Он выбрал изучение истории, ее непреложных закономерностей и ее философии, с целью постепенного погружения в узкую область исследования роли частных случаев в многослойной, как пирожное «Наполеон», структуре исторических событий. Его также привлекал анализ количественных характеристик всего случайного, которое так или иначе образует если не образ, то качество случившегося, заслуженно, а иногда и не заслуженно получающего в истории статус незабываемого события.

4

Но все вышло, к сожалению, так, что с первого курса пединститута имени Ленина Гелий Револьверович Серьез присмотрел себе – не по своей, это надо подчеркнуть, воле – «очень перспективную карьеру» борьбы с Богом, с Богословием, со всем Небесным Воинством, со священнослужителями всех конфессий, с рядовыми верующими и, разумеется, с религией как таковой.
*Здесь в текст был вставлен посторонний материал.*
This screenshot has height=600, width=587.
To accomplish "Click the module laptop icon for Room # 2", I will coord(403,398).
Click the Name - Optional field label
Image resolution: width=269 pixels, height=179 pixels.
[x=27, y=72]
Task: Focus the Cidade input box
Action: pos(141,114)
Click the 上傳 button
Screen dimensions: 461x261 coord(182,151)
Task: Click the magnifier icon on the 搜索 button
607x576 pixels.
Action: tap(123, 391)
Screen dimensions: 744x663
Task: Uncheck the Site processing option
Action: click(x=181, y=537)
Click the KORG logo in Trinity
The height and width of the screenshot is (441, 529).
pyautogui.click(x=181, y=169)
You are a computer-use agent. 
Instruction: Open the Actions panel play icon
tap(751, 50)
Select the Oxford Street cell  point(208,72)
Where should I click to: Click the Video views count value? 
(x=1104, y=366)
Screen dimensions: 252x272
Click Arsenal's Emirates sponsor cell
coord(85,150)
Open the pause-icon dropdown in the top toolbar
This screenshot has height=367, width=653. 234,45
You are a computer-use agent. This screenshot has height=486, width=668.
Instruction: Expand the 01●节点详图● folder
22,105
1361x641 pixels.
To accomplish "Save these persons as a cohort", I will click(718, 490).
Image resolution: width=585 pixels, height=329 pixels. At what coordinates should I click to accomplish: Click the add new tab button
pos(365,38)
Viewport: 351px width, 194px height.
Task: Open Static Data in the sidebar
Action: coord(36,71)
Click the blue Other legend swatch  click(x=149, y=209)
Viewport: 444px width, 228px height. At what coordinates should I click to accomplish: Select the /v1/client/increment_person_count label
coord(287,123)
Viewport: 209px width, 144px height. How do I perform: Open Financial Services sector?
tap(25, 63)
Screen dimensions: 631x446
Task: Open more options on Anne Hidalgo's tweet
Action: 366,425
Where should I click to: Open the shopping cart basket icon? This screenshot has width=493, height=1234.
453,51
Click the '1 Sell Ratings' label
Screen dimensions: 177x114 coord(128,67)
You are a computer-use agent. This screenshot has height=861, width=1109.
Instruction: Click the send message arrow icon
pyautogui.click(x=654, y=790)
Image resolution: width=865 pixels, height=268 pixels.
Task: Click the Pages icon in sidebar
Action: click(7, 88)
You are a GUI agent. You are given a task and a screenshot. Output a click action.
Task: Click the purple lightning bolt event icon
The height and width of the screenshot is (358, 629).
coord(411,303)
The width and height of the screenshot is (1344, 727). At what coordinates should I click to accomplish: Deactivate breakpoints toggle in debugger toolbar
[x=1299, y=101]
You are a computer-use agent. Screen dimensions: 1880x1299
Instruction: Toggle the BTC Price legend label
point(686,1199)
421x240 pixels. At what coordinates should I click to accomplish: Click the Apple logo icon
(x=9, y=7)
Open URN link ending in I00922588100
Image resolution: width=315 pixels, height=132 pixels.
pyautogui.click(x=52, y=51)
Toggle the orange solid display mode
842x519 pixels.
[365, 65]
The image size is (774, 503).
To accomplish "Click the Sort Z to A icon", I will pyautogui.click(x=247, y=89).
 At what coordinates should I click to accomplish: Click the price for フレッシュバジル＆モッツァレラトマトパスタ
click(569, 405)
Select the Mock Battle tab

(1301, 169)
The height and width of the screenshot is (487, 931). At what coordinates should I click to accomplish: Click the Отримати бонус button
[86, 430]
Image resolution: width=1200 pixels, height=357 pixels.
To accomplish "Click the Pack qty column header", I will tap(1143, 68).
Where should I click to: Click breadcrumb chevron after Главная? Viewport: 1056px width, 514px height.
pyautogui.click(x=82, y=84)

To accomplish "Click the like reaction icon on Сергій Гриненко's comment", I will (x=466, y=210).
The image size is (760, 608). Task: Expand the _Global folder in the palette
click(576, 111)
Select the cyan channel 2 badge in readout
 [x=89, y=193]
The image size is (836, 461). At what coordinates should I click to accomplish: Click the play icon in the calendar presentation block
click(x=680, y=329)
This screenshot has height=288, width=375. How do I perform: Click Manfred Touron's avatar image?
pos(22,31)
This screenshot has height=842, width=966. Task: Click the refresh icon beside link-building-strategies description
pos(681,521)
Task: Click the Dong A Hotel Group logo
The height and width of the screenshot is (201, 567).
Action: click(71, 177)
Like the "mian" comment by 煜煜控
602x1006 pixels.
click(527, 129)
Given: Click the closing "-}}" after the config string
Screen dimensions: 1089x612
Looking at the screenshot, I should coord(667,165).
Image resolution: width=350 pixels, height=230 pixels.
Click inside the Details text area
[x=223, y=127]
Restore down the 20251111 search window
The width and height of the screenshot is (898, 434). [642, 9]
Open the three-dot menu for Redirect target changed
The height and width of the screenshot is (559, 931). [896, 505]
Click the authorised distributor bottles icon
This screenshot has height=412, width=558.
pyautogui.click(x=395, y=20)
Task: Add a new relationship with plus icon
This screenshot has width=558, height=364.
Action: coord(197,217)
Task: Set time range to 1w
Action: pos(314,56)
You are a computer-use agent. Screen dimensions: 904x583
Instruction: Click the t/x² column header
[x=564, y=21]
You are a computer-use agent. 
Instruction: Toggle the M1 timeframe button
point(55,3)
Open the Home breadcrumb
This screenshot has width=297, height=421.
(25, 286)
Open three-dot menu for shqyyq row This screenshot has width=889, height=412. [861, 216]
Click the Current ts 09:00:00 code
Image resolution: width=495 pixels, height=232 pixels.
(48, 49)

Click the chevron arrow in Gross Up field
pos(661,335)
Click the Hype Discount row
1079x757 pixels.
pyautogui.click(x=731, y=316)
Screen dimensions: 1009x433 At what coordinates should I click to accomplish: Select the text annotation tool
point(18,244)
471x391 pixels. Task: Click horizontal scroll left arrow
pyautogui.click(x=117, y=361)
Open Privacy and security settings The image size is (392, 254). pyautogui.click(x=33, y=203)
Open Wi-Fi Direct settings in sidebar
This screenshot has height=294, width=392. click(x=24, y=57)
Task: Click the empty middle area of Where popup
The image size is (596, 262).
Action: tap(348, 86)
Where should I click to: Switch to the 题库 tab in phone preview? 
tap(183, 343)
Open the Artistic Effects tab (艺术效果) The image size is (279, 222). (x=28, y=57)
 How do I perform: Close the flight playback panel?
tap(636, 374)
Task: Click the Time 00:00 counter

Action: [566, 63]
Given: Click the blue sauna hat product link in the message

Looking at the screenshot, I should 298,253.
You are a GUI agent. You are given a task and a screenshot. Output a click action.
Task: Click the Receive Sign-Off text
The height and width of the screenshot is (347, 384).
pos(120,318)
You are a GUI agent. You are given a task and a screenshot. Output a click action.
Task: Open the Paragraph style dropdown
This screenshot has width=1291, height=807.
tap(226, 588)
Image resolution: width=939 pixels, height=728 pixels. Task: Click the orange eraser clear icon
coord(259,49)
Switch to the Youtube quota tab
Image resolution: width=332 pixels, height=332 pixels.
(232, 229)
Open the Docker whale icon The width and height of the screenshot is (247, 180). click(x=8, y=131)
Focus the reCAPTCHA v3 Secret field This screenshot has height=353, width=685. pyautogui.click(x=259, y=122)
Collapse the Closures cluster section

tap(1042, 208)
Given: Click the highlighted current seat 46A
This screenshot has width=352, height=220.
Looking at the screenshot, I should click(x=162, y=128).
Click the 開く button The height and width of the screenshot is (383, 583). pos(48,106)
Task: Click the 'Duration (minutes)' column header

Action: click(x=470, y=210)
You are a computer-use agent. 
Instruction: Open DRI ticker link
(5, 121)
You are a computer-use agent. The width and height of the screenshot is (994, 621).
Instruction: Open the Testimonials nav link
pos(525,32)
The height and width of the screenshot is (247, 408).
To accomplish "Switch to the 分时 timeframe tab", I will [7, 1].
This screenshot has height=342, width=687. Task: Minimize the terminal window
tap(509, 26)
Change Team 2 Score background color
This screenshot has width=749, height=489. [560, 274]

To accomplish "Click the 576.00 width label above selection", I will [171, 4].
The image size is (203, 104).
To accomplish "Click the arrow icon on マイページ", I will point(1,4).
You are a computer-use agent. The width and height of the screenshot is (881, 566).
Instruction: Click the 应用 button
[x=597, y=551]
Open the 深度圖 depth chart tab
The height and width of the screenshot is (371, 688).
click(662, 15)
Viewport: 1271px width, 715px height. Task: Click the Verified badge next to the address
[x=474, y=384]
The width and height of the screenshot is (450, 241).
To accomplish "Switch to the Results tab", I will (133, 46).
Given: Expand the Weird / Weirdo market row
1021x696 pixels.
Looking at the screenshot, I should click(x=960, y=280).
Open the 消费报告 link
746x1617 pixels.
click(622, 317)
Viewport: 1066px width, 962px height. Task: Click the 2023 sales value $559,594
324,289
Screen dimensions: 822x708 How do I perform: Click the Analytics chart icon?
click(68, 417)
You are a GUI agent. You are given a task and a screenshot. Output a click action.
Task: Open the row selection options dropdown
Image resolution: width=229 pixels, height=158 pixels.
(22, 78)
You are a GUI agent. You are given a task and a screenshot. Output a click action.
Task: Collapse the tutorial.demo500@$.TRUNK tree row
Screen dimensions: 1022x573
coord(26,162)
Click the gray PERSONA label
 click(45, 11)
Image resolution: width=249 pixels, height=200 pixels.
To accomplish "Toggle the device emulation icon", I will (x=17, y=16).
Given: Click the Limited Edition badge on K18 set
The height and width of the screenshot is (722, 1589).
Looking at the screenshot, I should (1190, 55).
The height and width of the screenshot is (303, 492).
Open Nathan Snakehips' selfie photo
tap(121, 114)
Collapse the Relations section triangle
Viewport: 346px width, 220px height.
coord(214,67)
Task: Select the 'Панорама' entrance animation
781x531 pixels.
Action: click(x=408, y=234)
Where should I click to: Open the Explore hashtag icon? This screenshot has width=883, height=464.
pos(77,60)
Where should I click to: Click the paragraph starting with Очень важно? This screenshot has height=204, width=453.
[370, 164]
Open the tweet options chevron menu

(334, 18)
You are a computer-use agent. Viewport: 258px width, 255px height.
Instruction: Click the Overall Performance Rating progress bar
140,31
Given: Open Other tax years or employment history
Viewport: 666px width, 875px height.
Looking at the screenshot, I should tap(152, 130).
Произошло это печальное происшествие в день поступления в вуз. Вечером у Гелия состоялся важный разговор с отцом, одним из главных воротил комбината питания высшей номенклатуры ЦК КПСС. Они сидели в отдельном кабинете «Праги». Помянув в очередной раз внезапно ушедшую от них жену и мать, вспрыскивали важную веху в жизни Гелия…

К знаменательному этому разговору мы еще непременно вернемся, поскольку с него-то все, видимо, и началось. Во всяком случае, сам в сугробе замерзающий, разбитый Гелий возвращался к нему как к лукаво-роковой первопричине и началу всех уродливых бед своего существования…

После того кабацкого разговора утекло немало лет. Все случилось так, как спланировал Револьвер Фомич с молчаливого согласия Гелия. Решение любопытной, но, как всегда ему казалось, маловажной проблемы «Бог есть или Его нет» он как бы перепоручил отцу, считавшемуся в семье наследственным спецом по «мистике происхождения мертвой природы, белковых тел и деловых обстоятельств жизни в первичном бульоне».

Гелий специализировался в аспирантуре пединститута на разного рода проблематике так называемого научного атеизма. Ни любви, ни интереса ко всей этой хреновине он не испытывал.